Steven Allder, BMedSci, BMBS, FRCP, DM, a consultant neurologist at Re:Cognition Health, not involved in the study, agreed that advance identification of different subgroups would allow medical professionals to work on specific treatment plans for each one.
He listed the possible treatments for each, noting:
- Inching Pace (PD-I): “Treatments could focus on maintaining quality of life and preventing symptom progression through lifestyle modifications, physical therapy, and possibly neuroprotective drugs.”
- Moderate Pace (PD-M): “These patients exhibit moderate disease advancement. They might benefit from a combination of pharmacological treatments to manage symptoms and slow progression, such as dopamine agonists, MAO-B inhibitors or other disease-modifying therapies.”
- Rapid Pace (PD-R): “This subtype progresses quickly and often involves cognitive deficits. Metformin has shown promise in improving symptoms in this group, especially related to cognition and falls. Early intervention with Metformin and other neuroprotective agents could be crucial for managing this subtype.”
Allder’s main concern about using machine-learning technology to predict diseases such as Parkinson’s revolved around the accessibility of such a tool for people who need it.
“I don’t foresee problems with the AI model, but I do foresee problems with patients accessing it,“ he told us.
“While AI models are powerful tools for identifying disease subtypes and predicting progression, there are potential issues related to patient access. Not all patients may have access to advanced diagnostic tools or treatments derived from AI research, especially in under-resourced settings,“ Allder pointed out.
However, according to him, another issue might be “[t]he use of extensive patient data for AI model training,“ which “raises concerns about data privacy and security.“
“AI models need to be validated across diverse populations to ensure they are not biased towards specific cohorts,” said Allder.

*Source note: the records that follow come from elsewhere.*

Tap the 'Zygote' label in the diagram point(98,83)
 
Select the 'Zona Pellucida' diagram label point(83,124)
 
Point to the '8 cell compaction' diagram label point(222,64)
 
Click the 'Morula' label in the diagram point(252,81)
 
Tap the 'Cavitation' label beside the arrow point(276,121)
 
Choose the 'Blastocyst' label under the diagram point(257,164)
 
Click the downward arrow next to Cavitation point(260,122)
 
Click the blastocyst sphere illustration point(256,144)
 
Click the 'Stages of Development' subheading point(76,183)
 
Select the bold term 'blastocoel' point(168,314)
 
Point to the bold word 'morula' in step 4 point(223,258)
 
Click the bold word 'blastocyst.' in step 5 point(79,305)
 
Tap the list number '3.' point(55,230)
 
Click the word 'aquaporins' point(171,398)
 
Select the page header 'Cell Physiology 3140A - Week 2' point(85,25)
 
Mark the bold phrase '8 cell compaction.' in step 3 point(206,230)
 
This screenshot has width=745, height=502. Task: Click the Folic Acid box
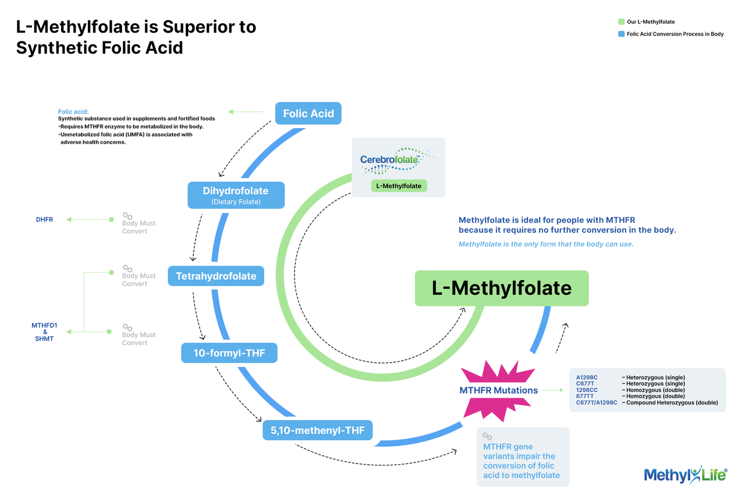308,114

Scherzer, echoing his earlier statement, said that the significant power of artificial intelligence toward precise medical treatments will ultimately depend on more research and trials.
“The success of AI to predict outcomes depends on the size and quality of the input data,” he noted. “A key gap in the field is that we need much larger, high quality, longitudinal data sets of Parkinson’s patients — data on large populations spanning prodromal stages and the entire disease course. These will be essential for training and validating AI models useful for augmented medicine.”